Mecklenburg Electric Cooperative (MEC) plans to partner with Mid-Atlantic Broadband Communities Corporation (MBC) to extend Fiber-to-the-Home (FTTH) to member residences and businesses in southern Virginia. MEC’s project is yet another effort from rural cooperatives to bring high-quality connectivity to regions that don’t have the same options as urban communities.
Another Electric Cooperative Expanding To Broadband Services
Mecklenburg Electric Cooperative (MEC) is a not-for-profit energy provider headquartered in Chase City, Virginia. MEC is a member of a regional electric cooperative Old Dominion Electric Cooperative (ODEC), which provides wholesale electric services to 11 member cooperatives in Virginia, Maryland, and Delaware. MEC is currently providing electric distribution service to residents, businesses, and other institutions in nine Virginia counties and five North Carolina counties.
In September, MEC board of directors approved a plan to upgrade fiber optic network infrastructure to connect 27 substations and the three district offices.

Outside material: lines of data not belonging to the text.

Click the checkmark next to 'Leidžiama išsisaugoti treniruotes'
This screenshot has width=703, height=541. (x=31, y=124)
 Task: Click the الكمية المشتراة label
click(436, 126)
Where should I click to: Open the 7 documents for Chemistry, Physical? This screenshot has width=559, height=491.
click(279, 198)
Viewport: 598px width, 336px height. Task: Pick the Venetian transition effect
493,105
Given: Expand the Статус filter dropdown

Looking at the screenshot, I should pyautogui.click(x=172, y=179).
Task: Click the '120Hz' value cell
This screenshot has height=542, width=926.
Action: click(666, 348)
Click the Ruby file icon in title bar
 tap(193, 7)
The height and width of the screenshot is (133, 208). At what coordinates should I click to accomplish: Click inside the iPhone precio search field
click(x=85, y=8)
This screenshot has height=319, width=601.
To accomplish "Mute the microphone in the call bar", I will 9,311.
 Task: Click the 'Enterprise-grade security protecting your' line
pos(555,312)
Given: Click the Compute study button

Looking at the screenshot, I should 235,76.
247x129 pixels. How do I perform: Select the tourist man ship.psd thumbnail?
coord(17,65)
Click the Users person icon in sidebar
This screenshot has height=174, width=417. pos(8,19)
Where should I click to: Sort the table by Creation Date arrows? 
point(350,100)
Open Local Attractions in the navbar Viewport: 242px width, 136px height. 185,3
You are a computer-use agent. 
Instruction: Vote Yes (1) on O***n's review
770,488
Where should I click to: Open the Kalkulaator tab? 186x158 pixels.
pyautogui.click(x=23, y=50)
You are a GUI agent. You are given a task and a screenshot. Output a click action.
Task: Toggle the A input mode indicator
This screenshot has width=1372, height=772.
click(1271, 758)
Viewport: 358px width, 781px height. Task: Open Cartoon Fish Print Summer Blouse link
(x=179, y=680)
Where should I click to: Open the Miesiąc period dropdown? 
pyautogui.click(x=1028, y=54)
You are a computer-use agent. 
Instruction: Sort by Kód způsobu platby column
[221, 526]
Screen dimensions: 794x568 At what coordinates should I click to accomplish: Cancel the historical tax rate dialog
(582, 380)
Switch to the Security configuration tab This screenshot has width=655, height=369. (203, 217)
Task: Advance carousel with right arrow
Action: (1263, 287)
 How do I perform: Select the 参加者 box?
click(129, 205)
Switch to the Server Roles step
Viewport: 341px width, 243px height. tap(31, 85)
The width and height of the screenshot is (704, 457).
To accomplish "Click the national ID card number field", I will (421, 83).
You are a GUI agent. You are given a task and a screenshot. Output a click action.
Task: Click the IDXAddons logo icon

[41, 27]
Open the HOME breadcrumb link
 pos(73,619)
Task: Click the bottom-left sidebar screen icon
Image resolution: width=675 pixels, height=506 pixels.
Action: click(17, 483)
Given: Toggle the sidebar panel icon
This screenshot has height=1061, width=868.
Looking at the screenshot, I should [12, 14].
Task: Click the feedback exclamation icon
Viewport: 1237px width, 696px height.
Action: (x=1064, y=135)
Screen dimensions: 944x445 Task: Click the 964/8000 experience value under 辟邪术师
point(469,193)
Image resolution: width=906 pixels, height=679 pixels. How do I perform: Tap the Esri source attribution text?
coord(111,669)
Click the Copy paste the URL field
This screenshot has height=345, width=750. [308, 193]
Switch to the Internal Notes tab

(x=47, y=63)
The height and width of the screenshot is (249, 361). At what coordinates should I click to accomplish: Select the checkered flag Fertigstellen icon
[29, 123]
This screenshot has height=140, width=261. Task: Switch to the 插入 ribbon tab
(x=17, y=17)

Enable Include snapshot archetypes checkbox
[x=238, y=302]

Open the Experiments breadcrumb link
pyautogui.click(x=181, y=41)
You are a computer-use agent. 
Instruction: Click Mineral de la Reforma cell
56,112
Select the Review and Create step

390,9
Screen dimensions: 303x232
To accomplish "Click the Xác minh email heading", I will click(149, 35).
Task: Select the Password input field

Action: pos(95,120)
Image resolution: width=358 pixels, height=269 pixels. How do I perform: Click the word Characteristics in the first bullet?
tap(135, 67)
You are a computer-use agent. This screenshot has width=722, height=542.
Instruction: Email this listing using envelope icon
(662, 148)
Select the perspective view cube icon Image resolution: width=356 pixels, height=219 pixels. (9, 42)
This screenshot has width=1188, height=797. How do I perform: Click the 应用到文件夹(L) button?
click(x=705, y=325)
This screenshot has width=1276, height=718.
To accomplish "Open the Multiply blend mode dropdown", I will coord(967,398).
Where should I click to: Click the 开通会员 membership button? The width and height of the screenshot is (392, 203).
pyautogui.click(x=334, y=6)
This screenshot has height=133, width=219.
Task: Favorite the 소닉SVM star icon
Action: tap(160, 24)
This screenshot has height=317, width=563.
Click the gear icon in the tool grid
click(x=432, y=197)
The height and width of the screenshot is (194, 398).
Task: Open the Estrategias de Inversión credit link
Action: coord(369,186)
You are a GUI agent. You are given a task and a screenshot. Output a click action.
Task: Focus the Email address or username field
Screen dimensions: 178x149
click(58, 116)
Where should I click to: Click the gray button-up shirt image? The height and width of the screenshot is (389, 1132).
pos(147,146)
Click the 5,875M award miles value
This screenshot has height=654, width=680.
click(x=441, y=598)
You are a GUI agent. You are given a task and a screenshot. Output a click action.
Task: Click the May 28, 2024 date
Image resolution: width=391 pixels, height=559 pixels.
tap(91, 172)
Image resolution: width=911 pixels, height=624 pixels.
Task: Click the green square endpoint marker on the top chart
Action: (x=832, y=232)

The upgrade will afford MEC the opportunity to implement a FTTH pilot project to connect member residences and businesses.
MEC plans to initially connect 47 miles of fiber to offices in Gretna and Chase City and seven substations. In the future, MEC would connect offices in Chase City, Ebony and Emporia. In total, the intended fiber optic network would pass within 1,000 feet of 3,000 member residences and businesses in 6 counties.
President & CEO of MEC John C. Lee, Jr.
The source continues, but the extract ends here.